Getting Past the Gates

A major part of research is getting permission from the subjects… this becomes even more difficult when the subjects are minors. Standing in the way of unrestricted access to research data are gatekeepers – when dealing with youth, gatekeepers usually present themselves in the form of adults responsible for those children. I don't think I ever truly realized that there are so many hurdles to jump when trying to permission to talk to a group of kids. Building upon my last post, I bring up the role that ethics play – as a researcher you want to make sure that you're protecting those you are studying as well as yourself. If you make sure you go through the proper channels and have all the necessary paperwork there should be no reason that you'd get in trouble with the gatekeepers involved… unless something unsettling happens during the research itself and in that case, keeping those same gatekeepers in the loop should save your tail.

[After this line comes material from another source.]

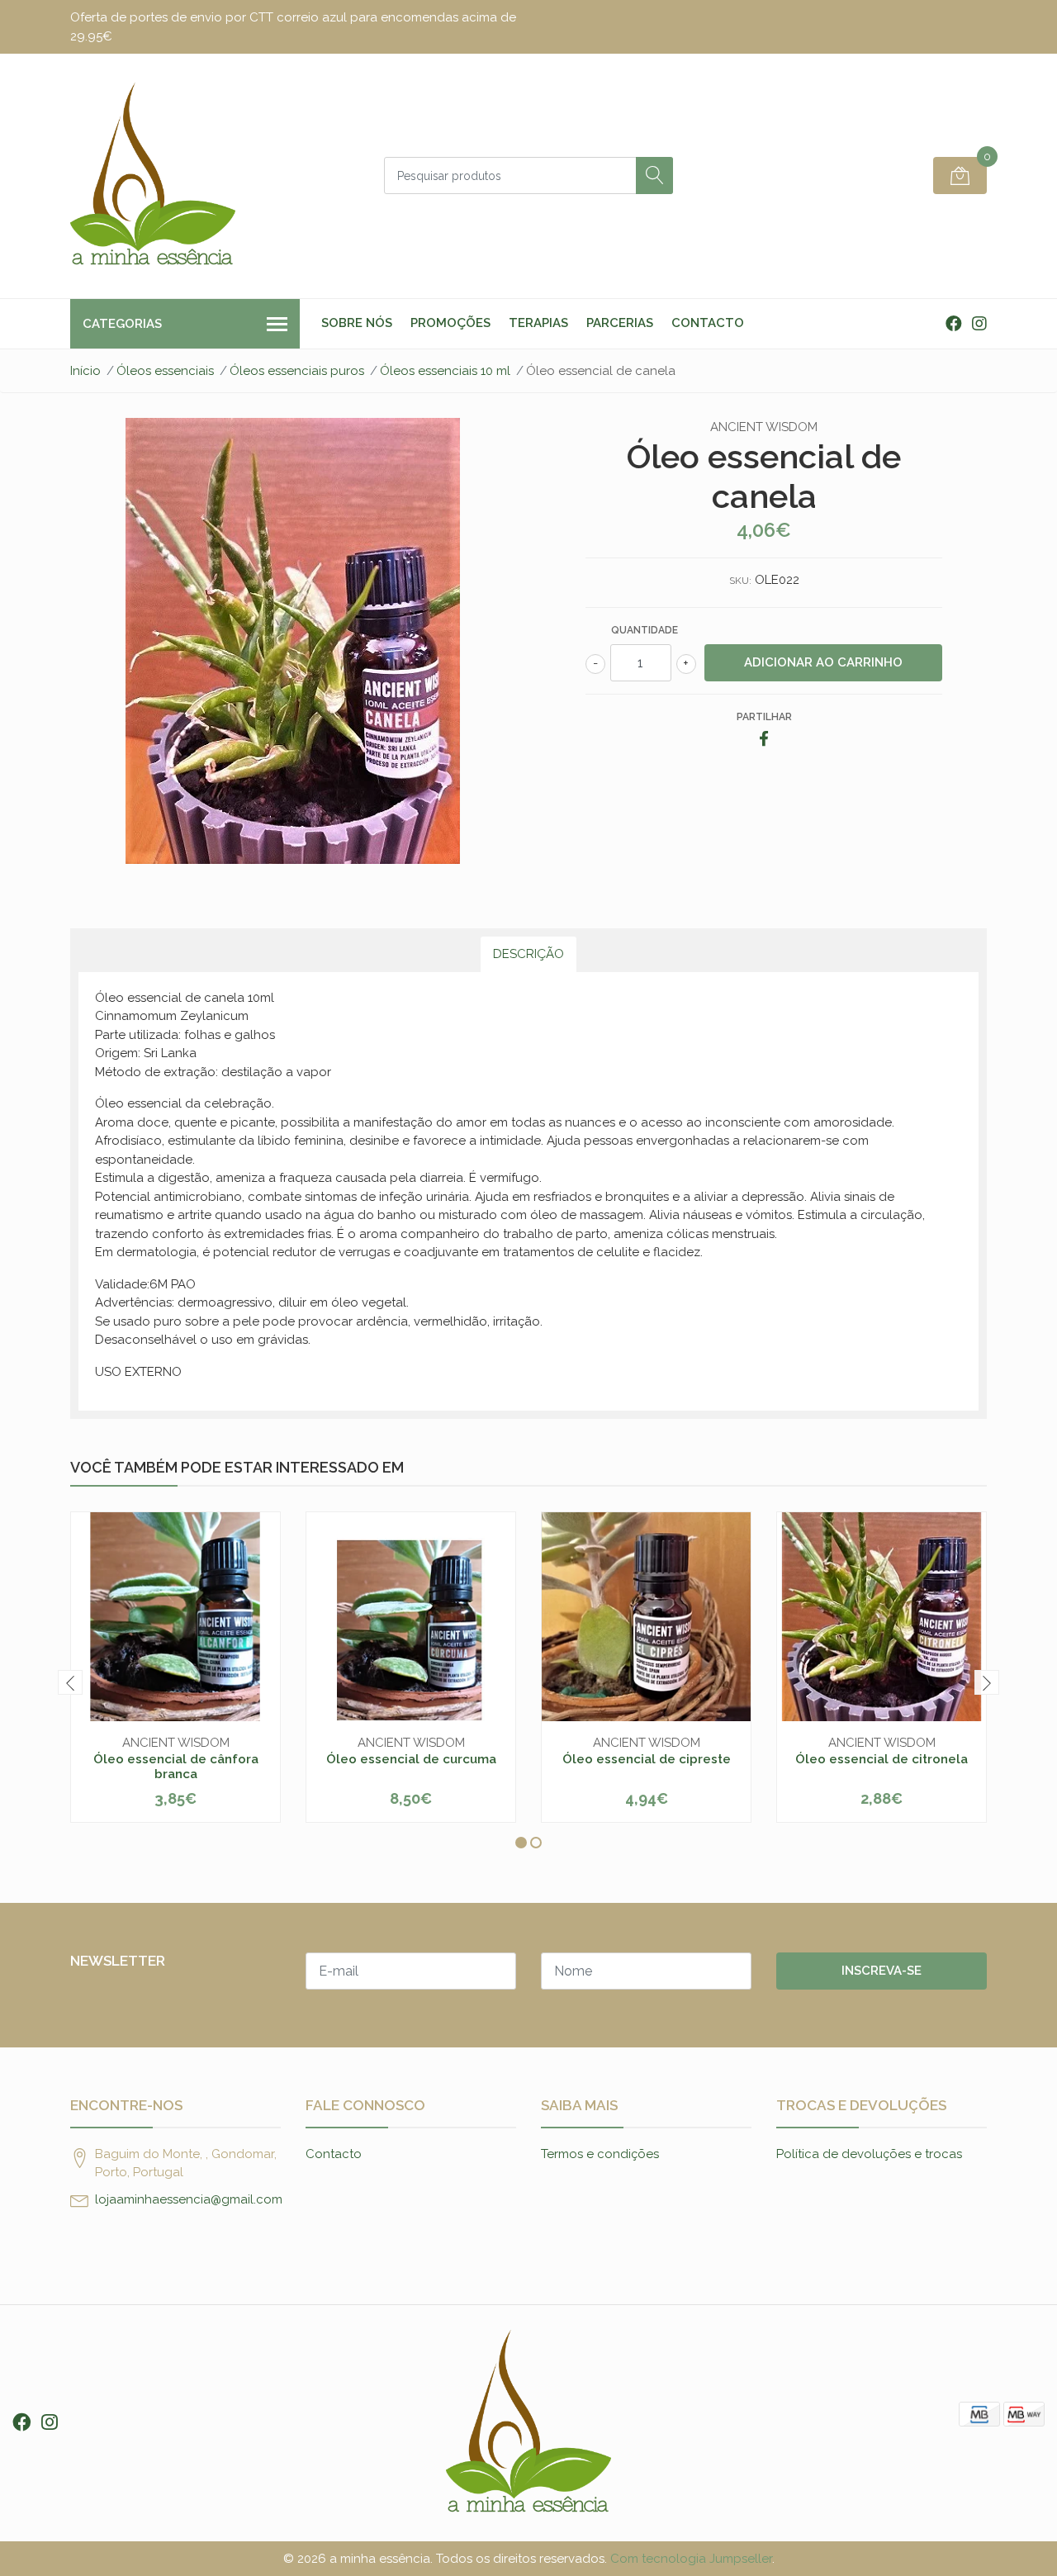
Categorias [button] (122, 323)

Collecting research is tough on its own, and when you need to jump through hoops in order to have the opportunity to meet with potential sources of information a lot of stress is added to the shoulders of the researcher. This is why I think that being open is key, with the exception of confidentiality of responses, unless there's a pressing need with someone's safety.

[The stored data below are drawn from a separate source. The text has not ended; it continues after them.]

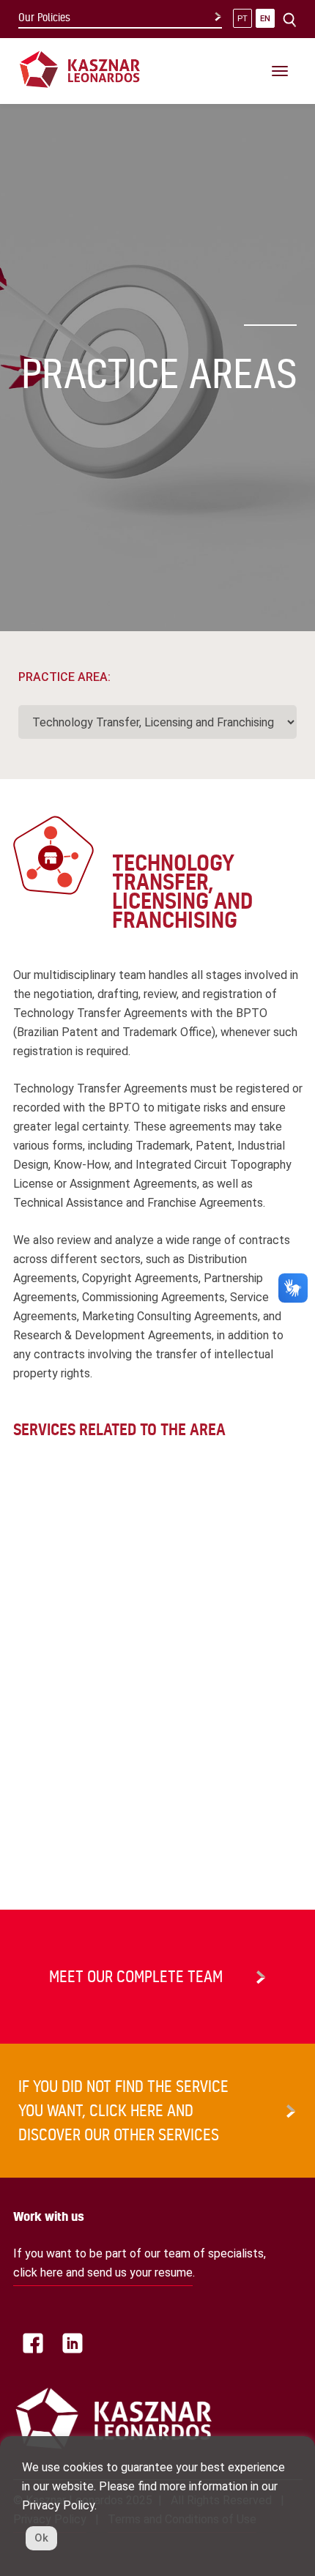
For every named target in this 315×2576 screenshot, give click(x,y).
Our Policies (44, 17)
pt (242, 18)
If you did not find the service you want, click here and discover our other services (123, 2110)
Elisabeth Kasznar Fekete (76, 1740)
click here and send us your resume (103, 2272)
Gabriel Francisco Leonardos (84, 1800)
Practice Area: (64, 677)
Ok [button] (41, 2538)
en (265, 18)
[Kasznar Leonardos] (79, 68)
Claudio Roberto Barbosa (75, 1680)
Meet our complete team (136, 1976)
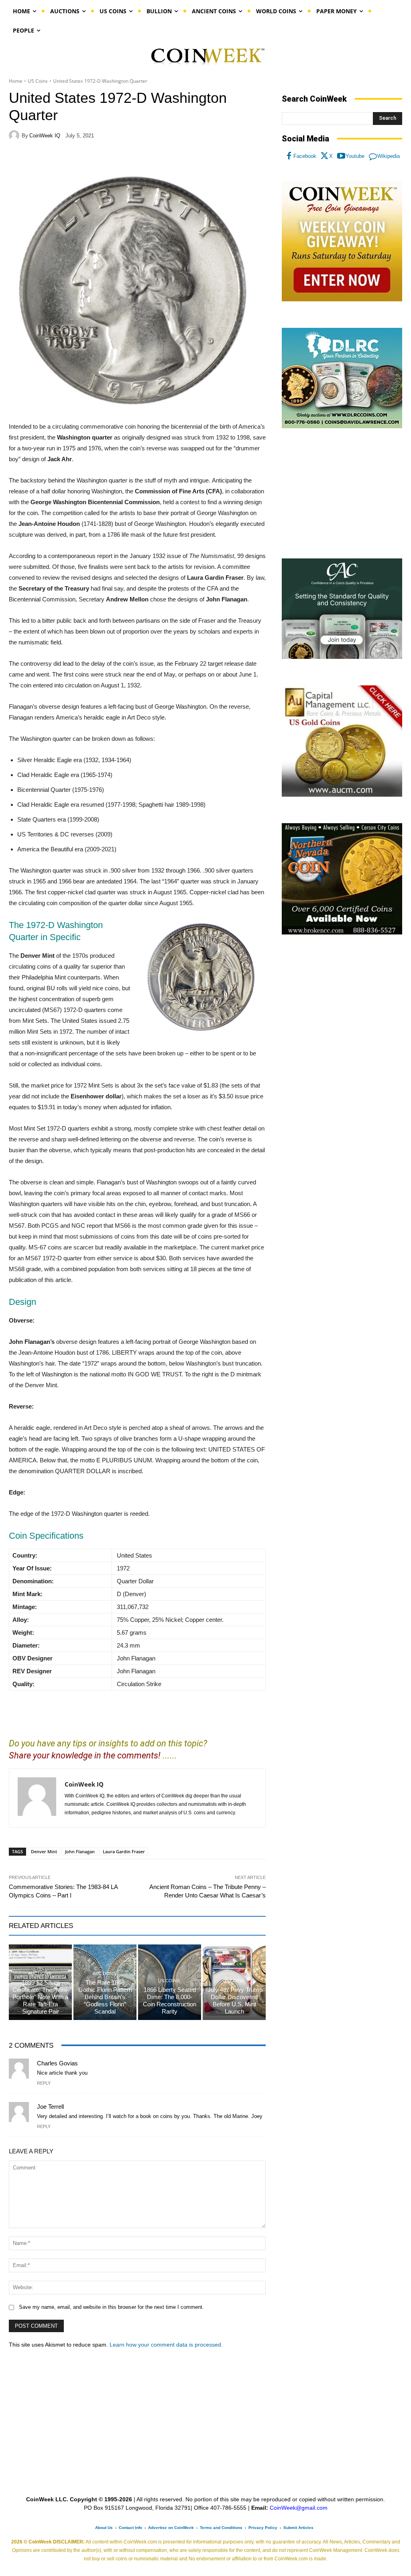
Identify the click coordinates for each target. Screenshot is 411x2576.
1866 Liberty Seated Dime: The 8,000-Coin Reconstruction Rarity (169, 2000)
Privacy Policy (262, 2527)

In the type of research that I would like to do, I think that I will mostly be dealing with getting permission from library officials as well as the parents or guardians of the individuals who are minors. The research question that I'd like answered is one about how teen reading habits are impacted by adults' perception/definition of reading. More and more teens are reading magazines, newspapers, and online blogs and sites. These should still be considered reading. I think I would have to approach teens, their parents, and other adults that influence reading choices. I know I'd have to approach the library and its officials, local schools and their officials, teachers, parents/guardians and students themselves. I think that I would need to also present myself in a way that makes the teens see me as a person who understands that reading can come in many forms so that they see me as on their side, like Madeline Leonard states in her essay in the book Representing Youth.



References:

Leonard, M. (2007) With a capital "G": Gatekeepers and gatekeeping in research with children. In Best, A. L. (Ed.), Representing Youth: Methodological Issues in Critical Youth Studies. (pp. 133-156). New York: New York University Press.